For this, the president was widely and correctly rebuked.

Next, the newly-elected House Republicans—dispatched by voters to restrain Washington’s big spenders—introduced and passed a budget plan as required by law. It was a detailed, honest, and concrete plan to put our nation on a sound footing.

The Senate Democrat majority then made a decision: Rather than introduce a plan of their own, they chose to ignore the law and craft no budget at all. Majority Leader Reid even said it would be ‘foolish’ to have a budget. After the president’s disastrous budget rollout, Democrat leaders knew their rhetoric would not hold up on paper—that the public would not accept the level of spending, taxing, and borrowing their fiscal vision requires.
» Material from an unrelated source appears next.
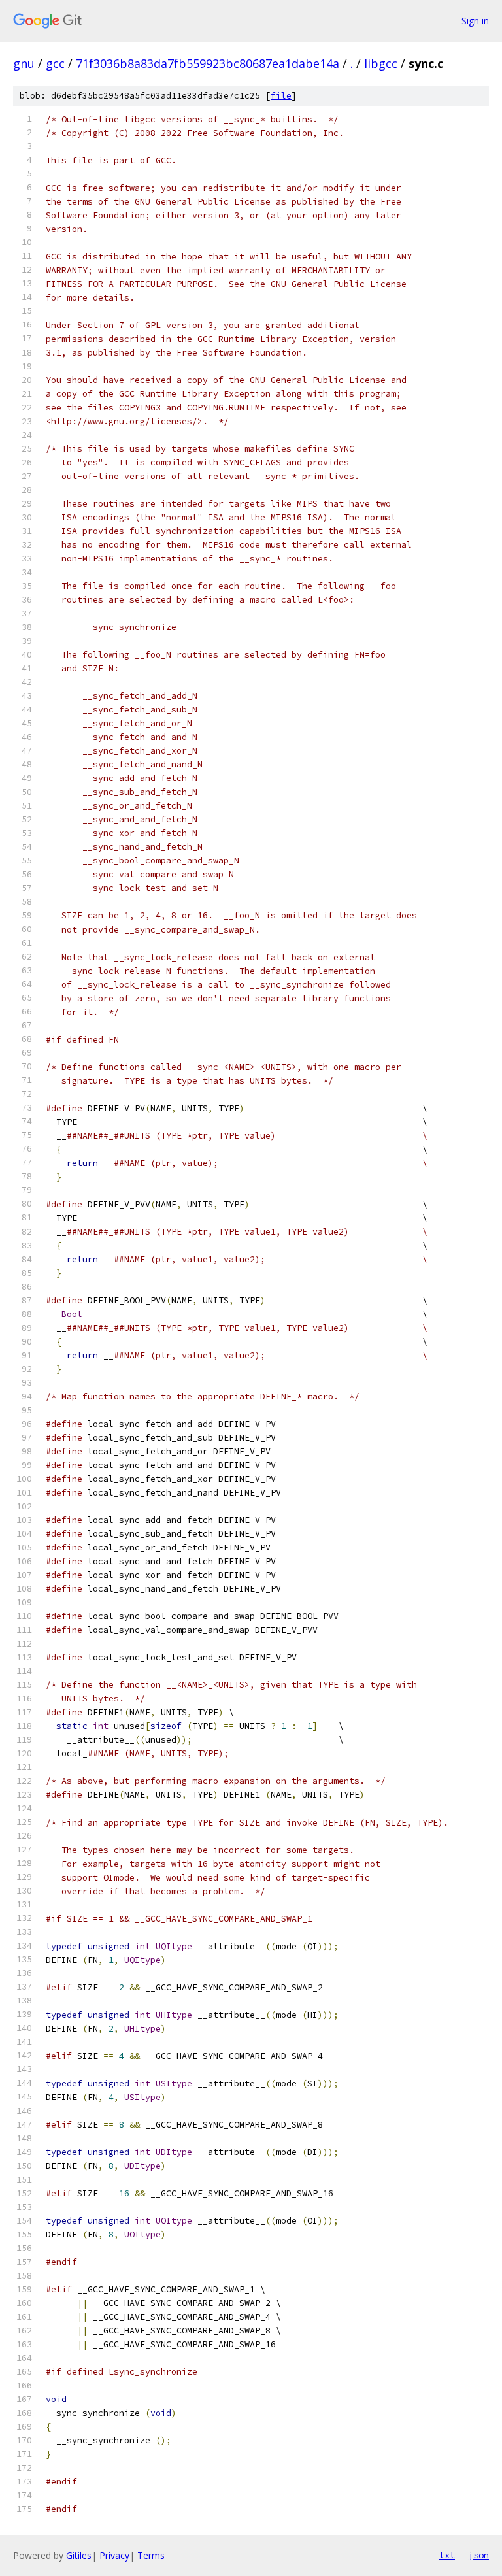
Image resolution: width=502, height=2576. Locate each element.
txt (447, 2555)
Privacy (114, 2555)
It was simply easier to avoid accountability.

From that point forward, the president and Senate Democrats did everything possible to avoid having to develop a concrete plan to address this nation’s most dire long-term challenges. The president ignored three consecutive Medicare funding warnings—even though this trigger, by law, requires him to submit a plan to resolve Medicare’s fiscal imbalance within 15 days of submitting his budget. They left the serious policy playing field to fight on the political one, even as America’s balance sheet tipped us closer in the direction of Greece. Should America go down that path, those with the fewest resources, the poorest among us, would be hurt the most; there is nothing compassionate about economic disaster.

A series of secret meetings ensued—meetings of the Gang of Six, talks with the vice president at the Blair House, talks with the president at the White House, and, most recently, the supercommittee. These secret meetings disengaged the congressional process and prevented the serious national and legislative debate we need from taking place. It also allowed Democrats—who still had no real budget plan—to continue avoiding accountability for the fiscal and economic consequences of their political agenda. Indeed, in the first two years of the president’s administration, non-defense discretionary spending surged 24 percent—and by the end of the first three years, gross debt will have increased almost $5 trillion.

Had the president made clear he wanted an agreement, a deal would have been achieved. It seems clear he wanted a campaign issue instead. Rather than confronting the great threat of our time—our $15 trillion debt—the commander-in-chief fled the battlefield. That’s not clever; it’s irresponsible.

Progress must, and will, be achieved. But the kind of deep, systemic, and far-reaching solutions that are ultimately needed won’t be achieved with an 11th hour deal or secret meeting. It will require the full and vigorous participation of the public, the Congress, and the president. It will require a sometimes messy, public, democratic process. And it will require senators and congressmen to cast many public votes and to be held accountable by the American people.